The first part of the dissertation looks at Rousseau's reflections on international politics, political economy, and the role of government. It examines Rousseau's criticism of the seemingly triumphant theory and practice of realpolitik and mercantilism in the eighteenth-century and how this criticism derives from his overriding concern with political equality and liberty in the Social Contract.
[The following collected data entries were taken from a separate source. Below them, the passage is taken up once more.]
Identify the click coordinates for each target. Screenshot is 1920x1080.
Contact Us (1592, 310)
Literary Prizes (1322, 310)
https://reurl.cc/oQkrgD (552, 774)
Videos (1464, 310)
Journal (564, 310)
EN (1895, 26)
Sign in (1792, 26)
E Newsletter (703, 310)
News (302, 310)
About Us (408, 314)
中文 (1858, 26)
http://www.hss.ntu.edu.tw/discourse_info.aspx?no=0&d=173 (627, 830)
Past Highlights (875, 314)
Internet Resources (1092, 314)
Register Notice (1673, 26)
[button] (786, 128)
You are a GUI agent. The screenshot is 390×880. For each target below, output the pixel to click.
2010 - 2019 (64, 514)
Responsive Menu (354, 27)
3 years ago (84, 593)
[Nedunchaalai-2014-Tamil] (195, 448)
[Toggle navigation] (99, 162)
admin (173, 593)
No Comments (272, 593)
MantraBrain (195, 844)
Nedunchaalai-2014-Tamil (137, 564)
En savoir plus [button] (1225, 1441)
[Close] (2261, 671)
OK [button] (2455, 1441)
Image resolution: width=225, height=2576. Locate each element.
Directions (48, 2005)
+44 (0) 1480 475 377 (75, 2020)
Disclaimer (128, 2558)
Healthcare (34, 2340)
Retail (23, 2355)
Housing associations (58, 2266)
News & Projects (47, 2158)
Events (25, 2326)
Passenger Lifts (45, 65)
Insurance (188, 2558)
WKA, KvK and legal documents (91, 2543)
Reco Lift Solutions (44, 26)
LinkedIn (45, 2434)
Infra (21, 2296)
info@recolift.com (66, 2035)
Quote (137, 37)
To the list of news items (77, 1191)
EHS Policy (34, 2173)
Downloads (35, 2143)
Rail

The second part of the dissertation details the necessary link between Rousseau's conceptualization of the political and his epistemology and linguistic anthropology. Rousseau's linguistics accounts for both his emphasis on equality as the condition of the political and his anxiety over the fragility of the political. Rousseau must confront a gap between the concept of the political as a just and equitable form of civil association and the utter impossibility of the literality of the political condition. Rousseau's theory of government and his resentment of mercantile administration must be read in light of this gap between the concept and literality of the political.